Most cell damage caused by ionizing radiation is mediated by the reactive oxygen species (ROS) generated from the interaction between radiation and water molecules in cells [3]. Although skin possesses an extensive and most effective network of antioxidant system, many of the free radicals produced by various agents can escape this surveillance, inducing substantial damage to cutaneous constituents, especially when skin defense mechanisms are overwhelmed. ROS may cause cellular damage by inducing oxidative stress in the skin [4]. Some of the general events associated with the early phase of oxidative stress response in the skin are depletion of endogenous intra- and intercellular antioxidants [5], enhancement of intracellular lipid peroxidation (LPx) concentrations [6] and the induction of specific signal transduction pathways that can modulate inflammatory, immune suppressive or apoptotic processes in the skin [7]. To modulate the redox (antioxidant/pro-oxidant) balance in vivo, there is a general need for safe and effective antioxidant/skin protectant.

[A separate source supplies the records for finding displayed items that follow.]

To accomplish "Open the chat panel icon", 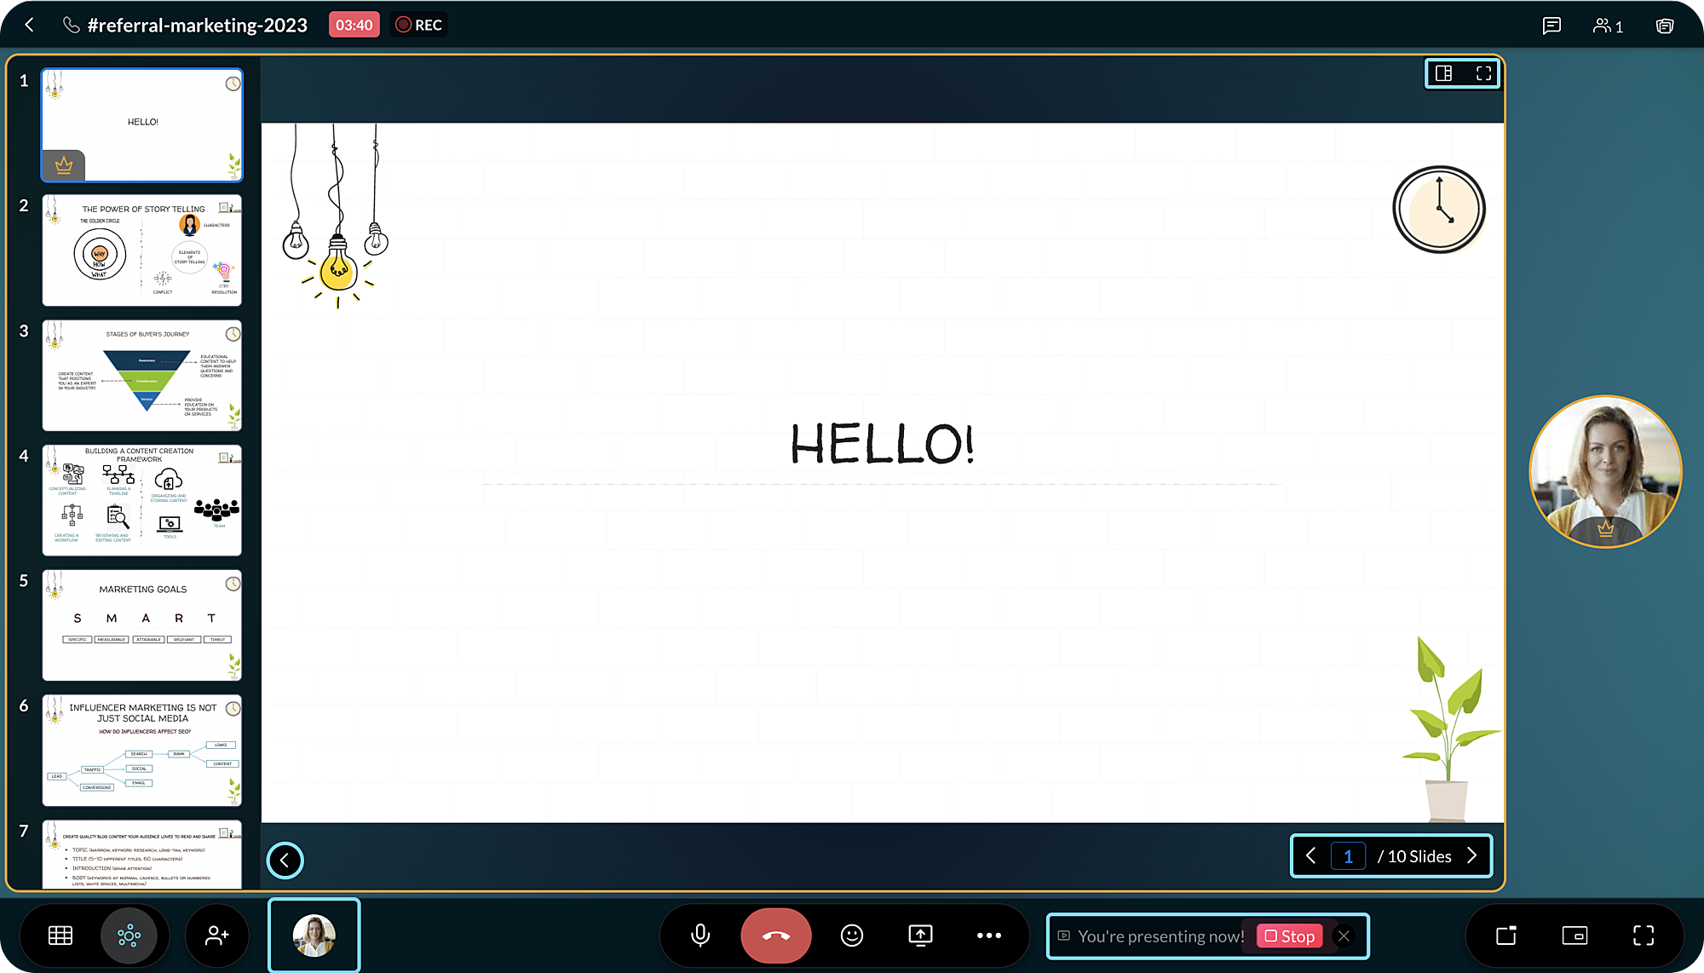I will (1551, 26).
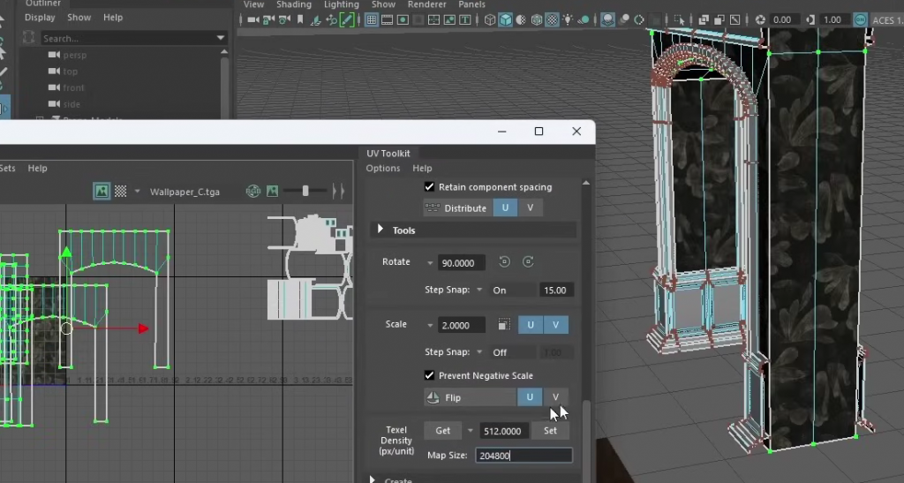Open texture dropdown beside Wallpaper_C.tga
This screenshot has width=904, height=483.
[x=138, y=191]
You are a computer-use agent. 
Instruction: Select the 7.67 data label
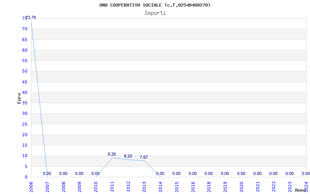(144, 158)
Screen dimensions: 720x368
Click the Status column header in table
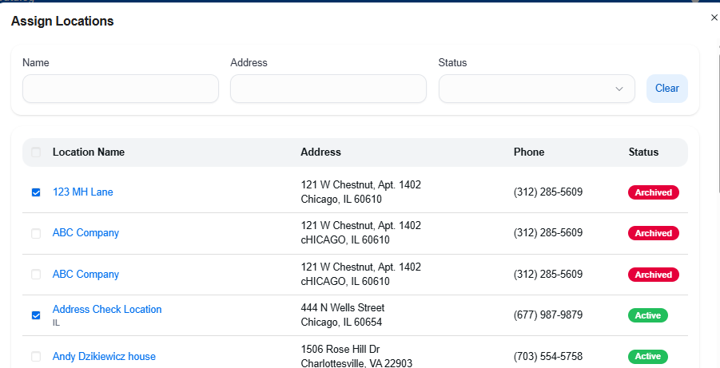coord(643,152)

Consequently, exogenous antioxidants that scavenge ROS and restore normal redox state may be beneficial in such a case [8], [9]. Use of such antioxidants has aroused increasing interest, since it was noticed that the protection of normal tissues like skin might allow one to increase the radiation dose to the tumor thus increasing the probability of tumor control.

Ordinary metabolites are part of the normal human diet. They are relatively non-toxic to the biological system. Therefore, it is likely that an effect of such agents may be beneficial to the patients undergoing radiotherapy, simply because, their concentrations may be easily manipulated and can be safely administered in fractionated doses without untoward side effects, than those of other non-dietary metabolites. The patients may also tolerate them better than the other more promising exotic drugs. Ascorbic acid (AA) forms an essential ingredient of the human diet and it is relatively non-toxic. Ascorbic acid is known to act as a good antioxidant [10], free radical scavenger [11] and is involved in the recycling of vitamin E and glutathione (GSH) [12], [13]. Ascorbic acid treatment has also been reported to increase the survival of irradiated cells in vitro and in vivo [14], [15], [16], [17]. Earlier investigations in mice demonstrated the inhibitory effect of ascorbic acid on UV-induced skin damage [18], [19]. Our earlier study has shown that treatment of mice with 250 mg/kg b. wt. of ascorbic acid once daily before fractionated irradiation (IR) enhanced healing of excision wound [20]. We studied the effect of ascorbic acid on the antioxidant status and lipid peroxidation during the healing of excision skin wound of mice exposed to 10, 16 and 20 Gy of fractionated gamma radiation.